▶ [AUFGABENLISTE]
A – Zitieren Sie aus dem Text über Lucca Comics and Games wörtlich den Abschnitt von „Gegründet 1965 als“ bis einschließlich „Internationalen Comic-Salon Erlangen.“.
B – In welchem Jahr zog das im Text über Lucca Comics and Games beschriebene Festival nach Lucca?
C – Führen Sie den Text über Lucca Comics and Games im Anschluss an seinen letzten Satz weiter.

© Lucca Comics and Games
Lucca Comics and Games: Wenn die Toskana zum Mittelpunkt der Popkultur-Welt wird
Eine Comic-Veranstaltung in Mittelitalien hat sich zu einem der wichtigsten Festivals seiner Art entwickelt. Ein italienischer Experte erklärt die Hintergründe.
Stand:
Es gibt einen Ort in der Toskana, der im internationalen Tourismus nicht so bekannt ist wie Florenz, Siena oder Pisa, aber trotzdem jedes Jahr zahlreiche Menschen aus aller Welt anzieht. Es geht um die bezaubernde Stadt Lucca, die nicht nur mit einer in Europa einzigartigen historischen Stadtmauer besticht.
Jedes Jahr Ende Oktober verwandelt sie sich zudem in eine der Hauptstädte der weltweiten Unterhaltung und Popkultur. Anlass ist das Festival Lucca Comics and Games. Das findet in diesem Jahr zum 59. Mal stattfindet, und zwar vom 29. Oktober bis zum 2. November.
Gegründet 1965 als Salone Internazionale dei Comics und unterstützt von bedeutenden Intellektuellen wie Umberto Eco, war es die erste Veranstaltung dieser Art, die den Comics gewidmet war. Sie wurde zum Vorbild für andere Festivals wie das Festival international de la bande dessinée d’Angoulême und auch den Internationalen Comic-Salon Erlangen.
Nach einer ersten Ausgabe in Bordighera (Ligurien) zog das Festival 1966 nach Lucca, wo es im Laufe der Jahrzehnte immer weiter wuchs. Ausgehend von den Comics wurde es Schritt für Schritt zu einem wichtigen Festival für zahlreiche Bereiche der Unterhaltung – von Karten- und Brettspielen bis zu Video- und Rollenspielen, von Kino und Fernsehserien bis zur Animation, vom Cosplay bis zur Jugendliteratur.
Zwischen Stadtmauern, Palästen und Kirchen
Seit den 2000er Jahren findet das Festival innerhalb der Stadtmauern statt und bietet damit eine einzigartige Atmosphäre: Ausstellungen werden in wunderschönen Kirchen und herzoglichen Palästen aus dem 19. Jahrhundert gezeigt. Rollenspiele finden auf und innerhalb der Stadtmauern statt.

© Lucca Comics and Games
Die Messe bietet Begegnungen mit Autor:innen, Signierstunden, Spieltests sowie immersive und interaktive Erlebnisse und wurde in immer größeren Zelten untergebracht, die Tausende von Menschen aufnehmen können.

▶ [GEGEBENE DATEN]
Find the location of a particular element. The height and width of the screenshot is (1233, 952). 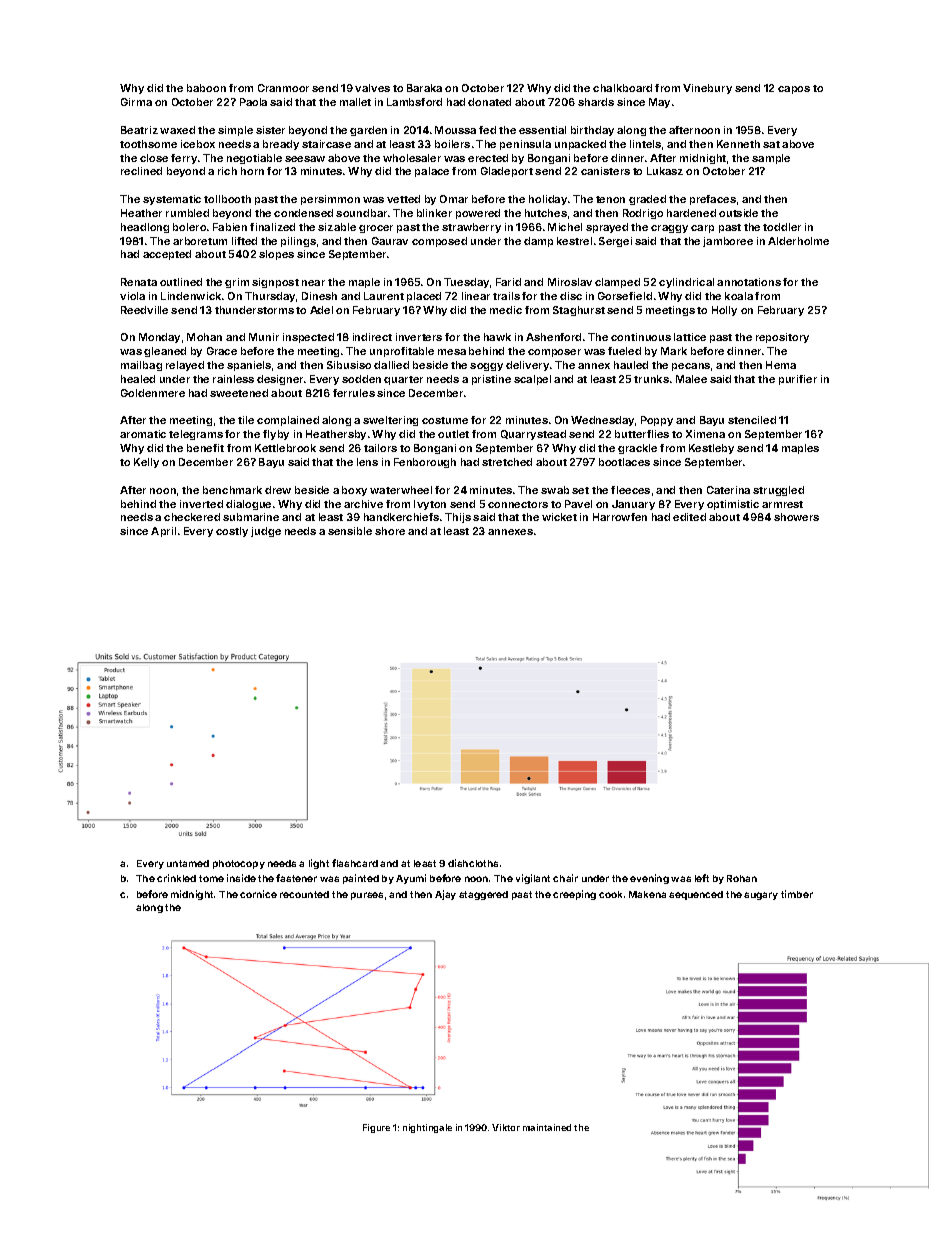

edited is located at coordinates (689, 517).
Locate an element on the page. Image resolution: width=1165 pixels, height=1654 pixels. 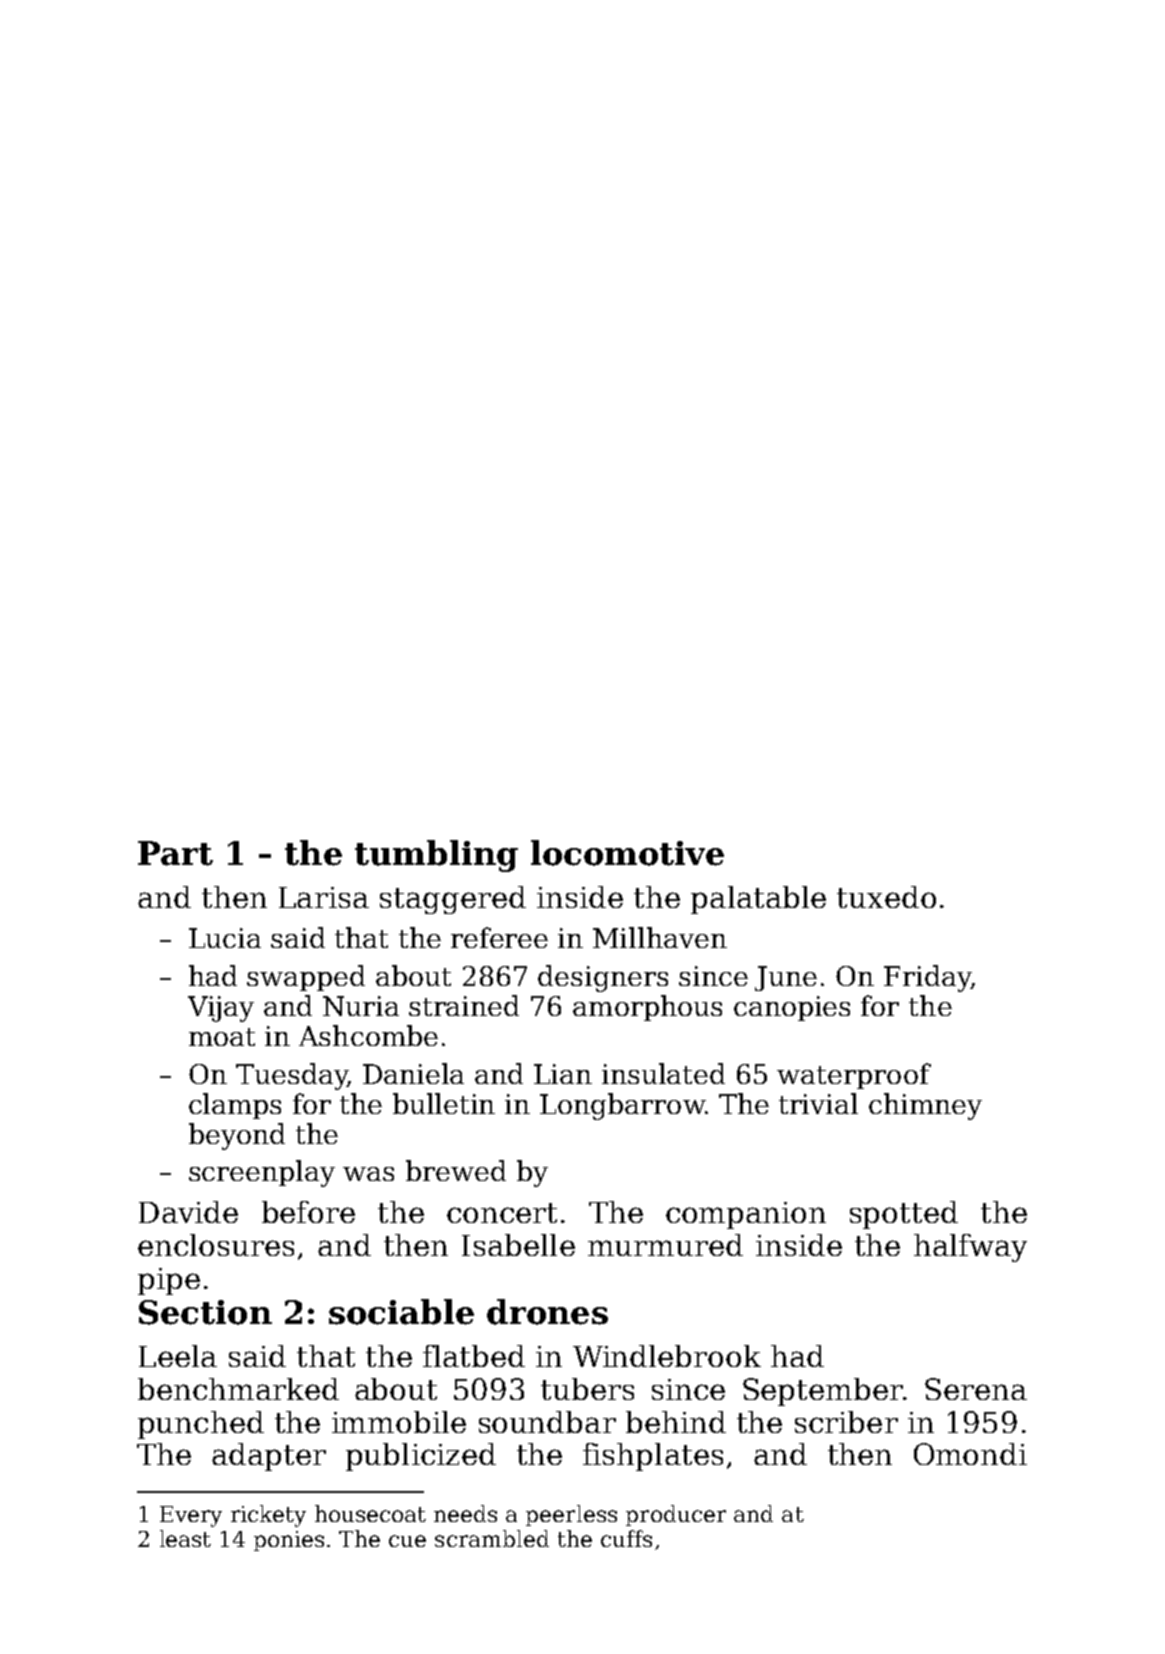
tuxedo is located at coordinates (886, 897).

▶ [ANTWORTEN PRO AUFGABE]
A –
Gegründet 1965 als Salone Internazionale dei Comics und unterstützt von bedeutenden Intellektuellen wie Umberto Eco, war es die erste Veranstaltung dieser Art, die den Comics gewidmet war. Sie wurde zum Vorbild für andere Festivals wie das Festival international de la bande dessinée d’Angoulême und auch den Internationalen Comic-Salon Erlangen.

B – Im Jahr 1966.

C –
In den vergangenen zehn Jahren zählte das Festival durchschnittlich 200.000 Besucher:innen pro Ausgabe (40.000 pro Tag, mit einem Rekord von 319.000 verkauften Tickets im Jahr 2022).
Das Wachstum zog neue Partner an: Neben den Ständen der Messe mit allen wichtigen italienischen Comic-Verlagen und seit einigen Jahren auch einigen internationalen, einem Bereich für unabhängige Comics sowie dem Pavillon, in dem Originalzeichnungen verkauft werden, sind inzwischen auch andere bedeutende Akteure der Unterhaltungsbranche vertreten. Darunter alle bedeutenden Film- und Fernsehproduktionsfirmen (Warner Bros., Netflix, Prime Video), Herausgeber von Brett- und Kartenspielen (wie „Magic“), Videospielhersteller (Nintendo, Playstation und viele andere), Merchandise-Anbieter (Funko Pop) und Sammlerspiele (Lego).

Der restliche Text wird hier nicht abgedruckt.